Indeks Kospi Melonjak 1,73 Persen

foto: istimewa

Pasardana.id - Indeks Kospi di Bursa Efek Korea, Seoul, Korea Selatan, melonjak 42,90 poin, atau sekitar 1,73 persen, pada Kamis (11/8/2022), menjadi 2.523,78.

Volume perdagangan moderat mencapai 495,5 juta saham senilai 9,39 triliun won atau sekitar US$7,26 miliar, dengan saham yang naik melampaui yang turun 771 berbanding 111.

Angka indeks melonjak mengikuti pergerakan saham di Wall Street setelah indeks harga konsumen Juli menunjukkan bahwa inflasi Amerika Serikat telah mencapai puncaknya sehingga meredakan kekhawatiran pengetatan kebijakan moneter yang ekstrem oleh Federal Reserve.
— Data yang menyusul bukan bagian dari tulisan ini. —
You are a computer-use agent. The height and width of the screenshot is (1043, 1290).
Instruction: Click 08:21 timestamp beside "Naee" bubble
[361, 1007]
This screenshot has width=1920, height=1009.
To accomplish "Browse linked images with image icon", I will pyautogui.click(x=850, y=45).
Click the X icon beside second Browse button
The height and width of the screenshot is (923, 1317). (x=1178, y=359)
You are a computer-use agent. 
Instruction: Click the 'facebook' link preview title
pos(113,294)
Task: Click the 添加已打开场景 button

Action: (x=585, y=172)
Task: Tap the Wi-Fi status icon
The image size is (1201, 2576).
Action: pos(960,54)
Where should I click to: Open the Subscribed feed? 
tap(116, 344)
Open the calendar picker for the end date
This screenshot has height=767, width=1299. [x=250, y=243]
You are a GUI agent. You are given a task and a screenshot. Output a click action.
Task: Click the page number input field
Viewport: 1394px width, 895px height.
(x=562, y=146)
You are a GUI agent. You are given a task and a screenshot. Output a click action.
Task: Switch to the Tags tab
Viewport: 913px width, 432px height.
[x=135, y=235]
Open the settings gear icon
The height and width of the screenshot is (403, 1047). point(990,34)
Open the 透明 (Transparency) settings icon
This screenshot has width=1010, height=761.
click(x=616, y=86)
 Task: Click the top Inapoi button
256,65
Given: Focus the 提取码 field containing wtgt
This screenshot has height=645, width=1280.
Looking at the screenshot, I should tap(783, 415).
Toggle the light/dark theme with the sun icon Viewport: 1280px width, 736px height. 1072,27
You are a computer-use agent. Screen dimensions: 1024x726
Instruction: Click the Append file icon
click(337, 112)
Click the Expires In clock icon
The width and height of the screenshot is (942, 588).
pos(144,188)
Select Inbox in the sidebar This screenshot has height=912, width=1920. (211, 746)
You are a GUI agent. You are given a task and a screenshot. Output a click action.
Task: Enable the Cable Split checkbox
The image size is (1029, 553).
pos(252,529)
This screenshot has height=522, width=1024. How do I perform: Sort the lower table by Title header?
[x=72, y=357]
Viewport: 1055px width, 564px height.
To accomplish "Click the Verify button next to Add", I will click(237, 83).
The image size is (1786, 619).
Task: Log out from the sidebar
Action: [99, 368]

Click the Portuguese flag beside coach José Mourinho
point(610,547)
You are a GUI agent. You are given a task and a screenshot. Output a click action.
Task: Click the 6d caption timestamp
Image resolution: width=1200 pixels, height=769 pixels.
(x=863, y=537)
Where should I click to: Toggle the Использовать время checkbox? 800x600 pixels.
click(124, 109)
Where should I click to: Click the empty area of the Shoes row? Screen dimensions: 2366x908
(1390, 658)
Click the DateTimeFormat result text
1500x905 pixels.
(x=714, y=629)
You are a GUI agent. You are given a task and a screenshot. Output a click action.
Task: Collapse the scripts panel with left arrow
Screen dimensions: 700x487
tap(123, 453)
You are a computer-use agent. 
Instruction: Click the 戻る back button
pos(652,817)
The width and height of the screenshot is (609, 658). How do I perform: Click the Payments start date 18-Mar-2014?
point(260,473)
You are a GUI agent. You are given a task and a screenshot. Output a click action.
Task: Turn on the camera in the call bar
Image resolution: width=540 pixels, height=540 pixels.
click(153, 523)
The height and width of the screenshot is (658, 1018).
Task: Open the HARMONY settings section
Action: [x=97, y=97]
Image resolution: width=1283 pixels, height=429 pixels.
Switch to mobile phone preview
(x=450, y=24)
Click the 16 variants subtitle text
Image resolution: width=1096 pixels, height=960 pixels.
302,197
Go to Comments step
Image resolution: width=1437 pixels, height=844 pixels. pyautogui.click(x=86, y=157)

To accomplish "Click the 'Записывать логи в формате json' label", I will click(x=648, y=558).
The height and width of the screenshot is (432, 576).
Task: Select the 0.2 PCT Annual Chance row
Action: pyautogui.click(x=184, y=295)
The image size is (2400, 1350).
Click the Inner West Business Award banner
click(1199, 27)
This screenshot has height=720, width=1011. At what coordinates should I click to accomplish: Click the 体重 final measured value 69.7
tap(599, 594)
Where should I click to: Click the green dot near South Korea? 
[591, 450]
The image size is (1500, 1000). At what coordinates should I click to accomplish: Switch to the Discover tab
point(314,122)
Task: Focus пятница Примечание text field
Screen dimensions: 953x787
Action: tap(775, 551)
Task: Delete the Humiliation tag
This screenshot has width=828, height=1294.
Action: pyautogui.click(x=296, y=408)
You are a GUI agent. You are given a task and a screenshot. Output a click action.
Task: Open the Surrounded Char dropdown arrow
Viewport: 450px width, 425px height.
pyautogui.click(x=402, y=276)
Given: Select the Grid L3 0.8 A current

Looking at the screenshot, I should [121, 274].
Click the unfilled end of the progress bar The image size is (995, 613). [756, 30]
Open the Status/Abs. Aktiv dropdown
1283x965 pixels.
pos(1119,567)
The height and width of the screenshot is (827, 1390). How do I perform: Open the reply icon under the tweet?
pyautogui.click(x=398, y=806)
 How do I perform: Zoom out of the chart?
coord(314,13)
“Penguatan Wall Street dengan rebound saham sektor teknologi berkat ekspektasi meredanya laju inflasi berpengaruh positif terhadap pasar saham Korea Selatan, terutama memicu aksi beli investor asing,” jelas Seo Sang Young, analis Mirae Asset Securities, seperti dikutip Yonhap News.

Investor asing dan institusi masing-masing meraup saham senilai 133,7 miliar won dan 468 miliar won, sedangkan investor ritel melepas saham senilai 603 miliar won.

Saham perusahaan teknologi Samsung Electronics dan perusahaan kimia LG Chem masing-masing melonjak 1,35 persen dan 1,54 persen. Saham perusahaan manufaktur baterai penyimpanan LG Energy Solution dan perusahaan baja POSCO Holdings masing-masing melambung 3,06 persen dan 3,42 persen.

Saham perusahaan telekomunikasi KT dan perusahaan asuransi Samsung Fire & Marine Insurance masing-masing turun 0,8 persen dan 0,7 persen.

Nilai tukar won menguat terhadap dolar AS, naik 7,4 won dari sesi sebelumnya menjadi 1.303 won per dolar AS.

Secara umum bursa saham Asia diliputi sentimen positif hari ini, di saat Bursa Efek Tokyo tutup sehubungan berlangsungnya libur Hari Gunung di Jepang. Indeks MSCI Asia Pasifik di luar Jepang melonjak 1,4 persen.

Indeks S&P/ASX 200 di Bursa Australia melonjak 78,30 poin, atau sekitar 1,12 persen, menjadi 7.071. Di Asia Tenggara, indeks utama perdagangan saham Bursa Singapura, Malaysia, Indonesia, Thailand, dan Filipina menguat, sedangkan Bursa Vietnam melemah.

Indeks Shanghai Composite di Bursa Efek Shanghai, Tiongkok, melonjak 51,65 poin, atau sekitar 1,60 persen, menjadi 3.281,67. Indeks Hang Seng di Bursa Efek Hong Kong melambung 471,59 poin, atau sekitar 2,40 persen, menjadi 20.082,43.